## What the task requires
Give back, word for word, only the lines from the one containing "Open the three-dot more options menu" to the end of the listing below.

═════ Data records ═════

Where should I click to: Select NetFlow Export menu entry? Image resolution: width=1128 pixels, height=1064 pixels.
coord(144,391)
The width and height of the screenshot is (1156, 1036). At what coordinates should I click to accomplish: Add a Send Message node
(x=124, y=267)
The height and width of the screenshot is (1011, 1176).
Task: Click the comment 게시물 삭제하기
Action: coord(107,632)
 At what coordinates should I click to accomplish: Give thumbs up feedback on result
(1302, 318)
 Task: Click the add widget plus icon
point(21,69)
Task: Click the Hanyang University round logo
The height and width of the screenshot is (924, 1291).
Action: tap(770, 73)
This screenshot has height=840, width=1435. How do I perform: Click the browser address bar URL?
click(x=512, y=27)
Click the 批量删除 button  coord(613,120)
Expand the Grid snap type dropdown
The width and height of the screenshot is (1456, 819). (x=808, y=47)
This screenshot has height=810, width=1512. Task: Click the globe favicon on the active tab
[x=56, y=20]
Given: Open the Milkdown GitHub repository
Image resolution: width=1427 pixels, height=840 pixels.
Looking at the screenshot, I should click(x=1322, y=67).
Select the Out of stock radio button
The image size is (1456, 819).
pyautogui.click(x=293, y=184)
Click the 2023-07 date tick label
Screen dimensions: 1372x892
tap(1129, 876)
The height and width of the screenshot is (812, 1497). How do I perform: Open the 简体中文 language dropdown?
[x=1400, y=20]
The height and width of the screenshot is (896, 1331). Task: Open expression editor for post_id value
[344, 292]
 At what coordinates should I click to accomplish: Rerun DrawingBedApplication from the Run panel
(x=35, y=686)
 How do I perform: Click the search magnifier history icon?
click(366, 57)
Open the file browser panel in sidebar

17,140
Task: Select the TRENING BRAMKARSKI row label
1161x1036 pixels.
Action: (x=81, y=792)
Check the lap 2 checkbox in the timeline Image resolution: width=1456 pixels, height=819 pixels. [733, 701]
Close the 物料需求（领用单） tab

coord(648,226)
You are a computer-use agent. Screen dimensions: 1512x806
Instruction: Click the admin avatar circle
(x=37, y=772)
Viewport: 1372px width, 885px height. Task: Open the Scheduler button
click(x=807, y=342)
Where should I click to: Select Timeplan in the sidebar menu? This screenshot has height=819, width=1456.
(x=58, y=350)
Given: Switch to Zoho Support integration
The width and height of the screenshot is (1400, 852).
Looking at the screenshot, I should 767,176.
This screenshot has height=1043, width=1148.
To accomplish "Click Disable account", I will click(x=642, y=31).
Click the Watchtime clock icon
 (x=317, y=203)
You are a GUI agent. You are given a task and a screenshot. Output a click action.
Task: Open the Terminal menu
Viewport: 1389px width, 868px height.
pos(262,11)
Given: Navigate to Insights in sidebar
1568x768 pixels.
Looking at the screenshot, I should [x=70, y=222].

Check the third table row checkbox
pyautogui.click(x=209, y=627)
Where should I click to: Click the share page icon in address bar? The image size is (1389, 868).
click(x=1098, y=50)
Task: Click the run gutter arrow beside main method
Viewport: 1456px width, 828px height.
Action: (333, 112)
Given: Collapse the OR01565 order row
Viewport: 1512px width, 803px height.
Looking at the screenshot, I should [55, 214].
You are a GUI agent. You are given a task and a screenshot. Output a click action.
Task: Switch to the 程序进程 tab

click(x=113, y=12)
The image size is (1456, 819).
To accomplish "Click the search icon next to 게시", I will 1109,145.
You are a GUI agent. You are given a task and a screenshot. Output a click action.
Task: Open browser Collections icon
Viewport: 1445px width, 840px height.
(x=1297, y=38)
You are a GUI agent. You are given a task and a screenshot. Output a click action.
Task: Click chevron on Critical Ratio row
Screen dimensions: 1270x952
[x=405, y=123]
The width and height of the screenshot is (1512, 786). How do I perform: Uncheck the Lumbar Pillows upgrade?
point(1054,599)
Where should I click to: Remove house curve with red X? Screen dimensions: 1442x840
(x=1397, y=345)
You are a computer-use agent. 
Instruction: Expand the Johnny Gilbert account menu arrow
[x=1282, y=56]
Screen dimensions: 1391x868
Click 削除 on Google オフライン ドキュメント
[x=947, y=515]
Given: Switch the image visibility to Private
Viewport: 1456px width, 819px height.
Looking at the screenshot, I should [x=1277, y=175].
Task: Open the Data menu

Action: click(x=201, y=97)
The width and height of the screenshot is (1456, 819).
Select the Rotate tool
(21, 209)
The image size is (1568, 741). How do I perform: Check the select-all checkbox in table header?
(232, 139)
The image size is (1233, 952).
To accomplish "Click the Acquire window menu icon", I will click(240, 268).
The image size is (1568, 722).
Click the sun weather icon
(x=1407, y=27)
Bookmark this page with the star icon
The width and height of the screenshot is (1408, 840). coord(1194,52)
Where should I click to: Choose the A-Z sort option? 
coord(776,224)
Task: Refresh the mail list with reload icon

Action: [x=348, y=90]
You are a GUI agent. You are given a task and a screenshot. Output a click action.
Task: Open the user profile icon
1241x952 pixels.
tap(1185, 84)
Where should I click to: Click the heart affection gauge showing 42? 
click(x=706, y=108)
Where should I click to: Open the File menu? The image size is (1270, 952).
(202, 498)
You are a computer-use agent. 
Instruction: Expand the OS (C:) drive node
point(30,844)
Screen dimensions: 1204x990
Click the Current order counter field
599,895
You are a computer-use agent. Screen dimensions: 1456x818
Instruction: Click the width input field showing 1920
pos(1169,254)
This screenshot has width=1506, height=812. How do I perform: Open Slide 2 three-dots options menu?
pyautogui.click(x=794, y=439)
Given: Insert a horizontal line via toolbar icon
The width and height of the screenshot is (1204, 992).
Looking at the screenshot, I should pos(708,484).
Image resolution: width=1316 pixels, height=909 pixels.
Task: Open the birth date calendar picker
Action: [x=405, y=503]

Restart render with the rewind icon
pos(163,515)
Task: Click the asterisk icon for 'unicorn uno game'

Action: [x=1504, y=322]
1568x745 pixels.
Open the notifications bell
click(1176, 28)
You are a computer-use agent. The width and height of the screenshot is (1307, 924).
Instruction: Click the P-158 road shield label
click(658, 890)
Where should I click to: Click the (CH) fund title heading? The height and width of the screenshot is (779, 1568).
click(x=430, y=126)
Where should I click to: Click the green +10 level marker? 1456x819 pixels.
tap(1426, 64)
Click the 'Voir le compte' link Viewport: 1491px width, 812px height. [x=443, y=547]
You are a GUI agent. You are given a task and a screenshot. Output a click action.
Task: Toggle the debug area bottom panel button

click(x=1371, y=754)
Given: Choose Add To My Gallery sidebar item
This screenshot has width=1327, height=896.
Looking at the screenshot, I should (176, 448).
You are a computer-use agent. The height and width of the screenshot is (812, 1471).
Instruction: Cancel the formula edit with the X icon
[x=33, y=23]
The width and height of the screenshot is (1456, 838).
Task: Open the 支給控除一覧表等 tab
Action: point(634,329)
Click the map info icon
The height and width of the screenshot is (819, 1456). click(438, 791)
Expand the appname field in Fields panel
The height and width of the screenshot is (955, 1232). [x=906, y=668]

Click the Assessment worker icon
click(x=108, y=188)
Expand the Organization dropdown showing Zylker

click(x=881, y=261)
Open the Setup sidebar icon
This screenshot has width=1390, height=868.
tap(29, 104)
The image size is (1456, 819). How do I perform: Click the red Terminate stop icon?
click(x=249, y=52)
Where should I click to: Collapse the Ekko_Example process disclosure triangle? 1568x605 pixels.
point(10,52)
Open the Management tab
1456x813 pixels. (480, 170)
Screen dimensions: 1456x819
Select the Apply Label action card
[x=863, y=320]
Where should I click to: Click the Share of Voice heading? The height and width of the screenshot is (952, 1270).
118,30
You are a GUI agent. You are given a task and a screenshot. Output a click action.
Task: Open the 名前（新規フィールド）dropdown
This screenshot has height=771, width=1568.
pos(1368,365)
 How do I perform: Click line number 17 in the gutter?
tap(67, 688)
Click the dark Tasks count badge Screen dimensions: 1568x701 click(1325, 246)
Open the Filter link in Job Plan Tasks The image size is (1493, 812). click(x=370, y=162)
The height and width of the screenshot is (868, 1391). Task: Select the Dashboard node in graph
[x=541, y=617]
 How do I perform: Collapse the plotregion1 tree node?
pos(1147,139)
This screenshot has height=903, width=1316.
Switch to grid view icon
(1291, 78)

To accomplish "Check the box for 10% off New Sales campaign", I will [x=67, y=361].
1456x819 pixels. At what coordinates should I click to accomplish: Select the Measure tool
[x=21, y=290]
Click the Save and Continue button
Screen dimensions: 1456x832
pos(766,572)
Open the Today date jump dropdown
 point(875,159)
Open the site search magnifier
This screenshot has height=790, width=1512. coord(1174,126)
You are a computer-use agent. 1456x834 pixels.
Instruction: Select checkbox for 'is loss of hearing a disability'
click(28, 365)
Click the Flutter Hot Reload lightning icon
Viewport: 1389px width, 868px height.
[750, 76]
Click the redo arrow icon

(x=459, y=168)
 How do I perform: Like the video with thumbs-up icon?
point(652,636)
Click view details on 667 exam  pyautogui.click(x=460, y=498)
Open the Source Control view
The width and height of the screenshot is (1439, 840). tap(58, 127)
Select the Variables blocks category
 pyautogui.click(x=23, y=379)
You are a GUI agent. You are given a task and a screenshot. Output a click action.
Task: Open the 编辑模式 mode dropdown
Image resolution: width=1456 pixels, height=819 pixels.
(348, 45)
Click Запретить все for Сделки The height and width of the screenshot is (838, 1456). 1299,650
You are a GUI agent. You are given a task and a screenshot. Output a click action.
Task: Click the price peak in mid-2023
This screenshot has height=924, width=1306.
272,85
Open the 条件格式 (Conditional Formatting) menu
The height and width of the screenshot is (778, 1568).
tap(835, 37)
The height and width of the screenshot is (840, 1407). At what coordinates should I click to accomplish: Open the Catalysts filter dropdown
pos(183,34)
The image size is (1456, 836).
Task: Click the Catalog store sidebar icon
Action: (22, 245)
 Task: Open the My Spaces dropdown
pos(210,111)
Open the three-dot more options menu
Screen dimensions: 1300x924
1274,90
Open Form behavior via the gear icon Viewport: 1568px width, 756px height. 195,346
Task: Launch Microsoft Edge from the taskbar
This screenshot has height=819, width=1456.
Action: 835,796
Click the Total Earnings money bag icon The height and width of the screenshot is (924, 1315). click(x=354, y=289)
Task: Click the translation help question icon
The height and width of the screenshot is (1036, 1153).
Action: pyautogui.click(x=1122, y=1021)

═════

## Your response
Open the three-dot more options menu
Screen dimensions: 1300x924
1274,90
Open Form behavior via the gear icon Viewport: 1568px width, 756px height. 195,346
Task: Launch Microsoft Edge from the taskbar
This screenshot has height=819, width=1456.
Action: 835,796
Click the Total Earnings money bag icon The height and width of the screenshot is (924, 1315). click(x=354, y=289)
Task: Click the translation help question icon
The height and width of the screenshot is (1036, 1153).
Action: pyautogui.click(x=1122, y=1021)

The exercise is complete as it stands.